1.3 Make your image public

At this point you should have a docker image packaged with your model and available through GitHub container repository. To publish it at Serve you have to make sure that its visibility is set to public (so anyone can pull it from GitHub). By default the image will be private (red square):

GitHub packages page

To change visibility go to Package settings (neon green square) in the lower right in the image. Scroll down to the Danger Zone and press Change visibility and pick Public. If your repository is part of an organization or if you do not have sufficient privileges you may not be allowed to change it to public, in which case you have to get help to make this change for you. Going back to package page (image above) the Private text next to the image name should be gone.

2 Deploy service at SciLifeLab Serve

Now you should have a publicly available docker image that is ready to publish. Here we detail how to do so in SciLifeLab Serve.

  • Create an account at Serve. You need to create an account at SciLifeLab Serve following their guide. This is free of charge for life science researchers affiliated with Swedish research institutions.

  • Create a Serve project. Login to your account and create a new by pressing + New project -> pick Default project. Give it a name and a description.

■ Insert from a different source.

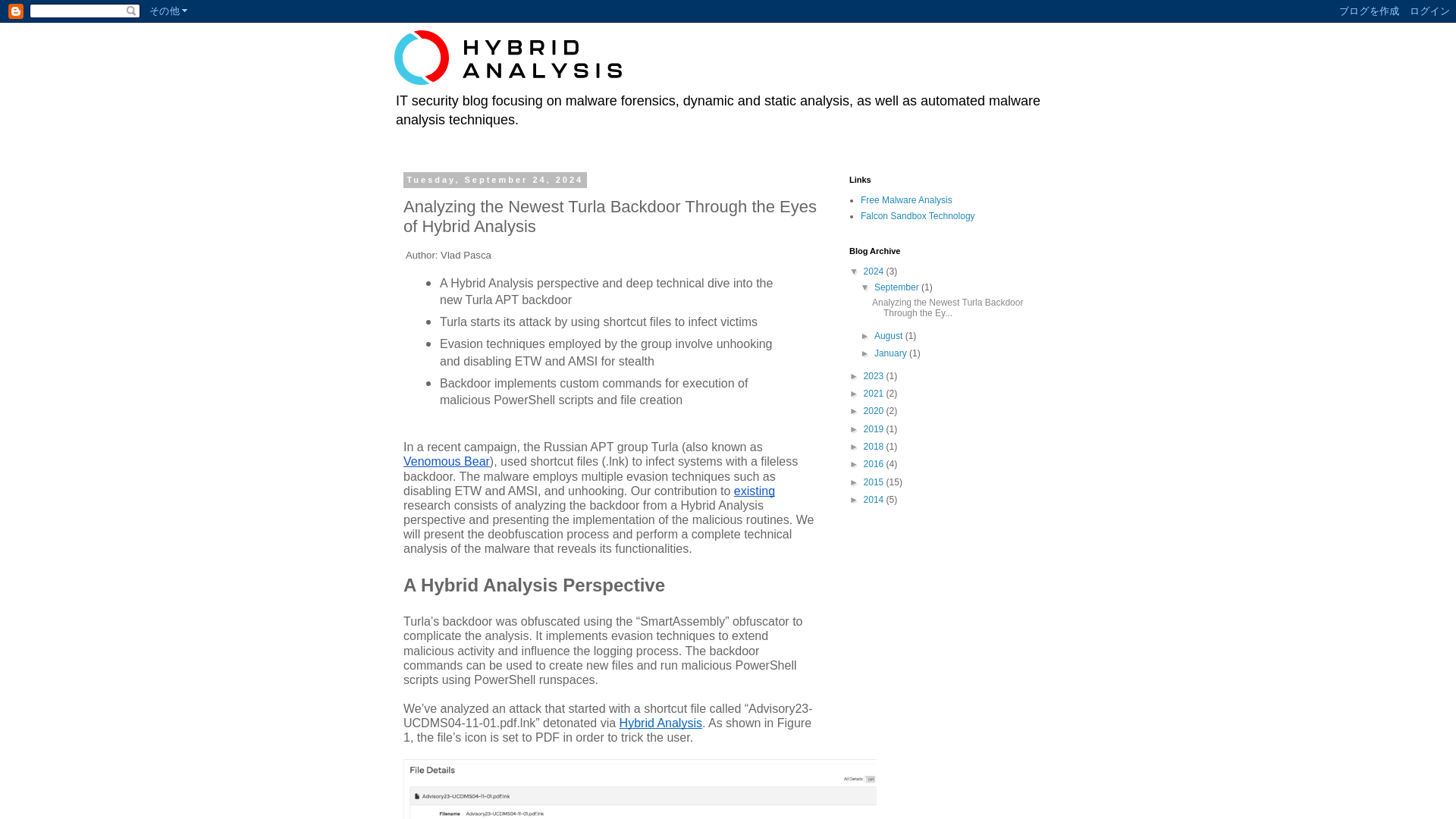The width and height of the screenshot is (1456, 819).
Task: Expand the 2020 blog archive entry
Action: coord(856,412)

  • Create an App. In your project you should now create a Custom App under the Serve section (highlighted section in the image below).

    Create App

  • Configure it. Here you can give it a name, set permissions (visibility), give it a specific subdomain to use etc. This could look something like this: Configure App Note that you must set the Port to 8080 as that is the port exposed in the Docker container. The Serve infrastructure will forward the normal HTTP port (80) to the port exposed in the container. You do not need a Persistent Volume as everything is contained within the docker image. It will take a little while for the service to start up, once the status is “Running” you should be able to press the name and go to the URL of the service (<your subdomain>.serve.scilifelab.se). This URL will be a Jetty backup-page unless you specified a tag with a -full suffix when writing your Dockerfile in step 1 above. If you add /api/v2/modelInfo after this URL (i.e., <your subdomain>.serve.scilifelab.se/api/v2/modelInfo) you should get the same information as when you tested it on your local machine.

Now you should successfully have published your model!

Final remarks

How to update your model

Currently the Serve system will cache all Docker images, meaning that in case you want to update your service for any reason it is not sufficient to overwrite your image at GitHub container repository and use the same tag. Instead you have to update the tag, e.g. use tag v1 first and then replace it with v2 for your next version. Then you can simply go into the settings in Serve and update to your new tag.